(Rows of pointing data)
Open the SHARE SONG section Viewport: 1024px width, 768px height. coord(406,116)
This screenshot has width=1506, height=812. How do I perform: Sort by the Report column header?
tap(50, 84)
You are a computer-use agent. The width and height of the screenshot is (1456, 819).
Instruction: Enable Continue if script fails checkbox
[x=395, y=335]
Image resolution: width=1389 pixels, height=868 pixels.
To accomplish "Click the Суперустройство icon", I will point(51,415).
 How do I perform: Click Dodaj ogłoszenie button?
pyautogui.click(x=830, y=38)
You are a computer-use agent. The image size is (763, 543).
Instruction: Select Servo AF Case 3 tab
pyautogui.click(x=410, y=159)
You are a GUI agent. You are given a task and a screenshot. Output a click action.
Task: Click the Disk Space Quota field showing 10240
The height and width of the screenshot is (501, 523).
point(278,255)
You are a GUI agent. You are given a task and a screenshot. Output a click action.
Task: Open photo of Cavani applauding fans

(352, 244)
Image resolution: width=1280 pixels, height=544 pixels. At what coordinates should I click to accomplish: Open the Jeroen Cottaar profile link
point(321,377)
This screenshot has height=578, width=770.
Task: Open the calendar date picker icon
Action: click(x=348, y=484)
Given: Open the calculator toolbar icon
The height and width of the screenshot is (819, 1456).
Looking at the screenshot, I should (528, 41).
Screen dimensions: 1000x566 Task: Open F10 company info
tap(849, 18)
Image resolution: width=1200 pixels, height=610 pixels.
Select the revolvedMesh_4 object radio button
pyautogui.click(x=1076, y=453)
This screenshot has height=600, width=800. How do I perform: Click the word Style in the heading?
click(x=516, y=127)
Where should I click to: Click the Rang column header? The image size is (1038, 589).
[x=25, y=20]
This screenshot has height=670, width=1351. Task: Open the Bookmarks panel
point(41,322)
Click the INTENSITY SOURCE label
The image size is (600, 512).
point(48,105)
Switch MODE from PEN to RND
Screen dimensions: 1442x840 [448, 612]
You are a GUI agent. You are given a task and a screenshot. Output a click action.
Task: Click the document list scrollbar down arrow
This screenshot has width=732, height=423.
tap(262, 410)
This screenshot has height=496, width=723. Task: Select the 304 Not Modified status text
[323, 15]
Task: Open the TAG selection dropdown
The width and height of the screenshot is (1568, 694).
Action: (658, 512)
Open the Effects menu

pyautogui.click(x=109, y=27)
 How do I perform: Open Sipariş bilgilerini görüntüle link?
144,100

Goal of the exercise. Give the data lines from the one containing "Image resolution: width=1280" through the one containing "click(x=516, y=127)" as a numbered list, leaving out any blank lines.

Answer.
1. Image resolution: width=1280 pixels, height=544 pixels. At what coordinates should I click to accomplish: Open the Jeroen Cottaar profile link
2. point(321,377)
3. This screenshot has height=578, width=770.
4. Task: Open the calendar date picker icon
5. Action: click(x=348, y=484)
6. Given: Open the calculator toolbar icon
7. The height and width of the screenshot is (819, 1456).
8. Looking at the screenshot, I should (528, 41).
9. Screen dimensions: 1000x566 Task: Open F10 company info
10. tap(849, 18)
11. Image resolution: width=1200 pixels, height=610 pixels.
12. Select the revolvedMesh_4 object radio button
13. pyautogui.click(x=1076, y=453)
14. This screenshot has height=600, width=800. How do I perform: Click the word Style in the heading?
15. click(x=516, y=127)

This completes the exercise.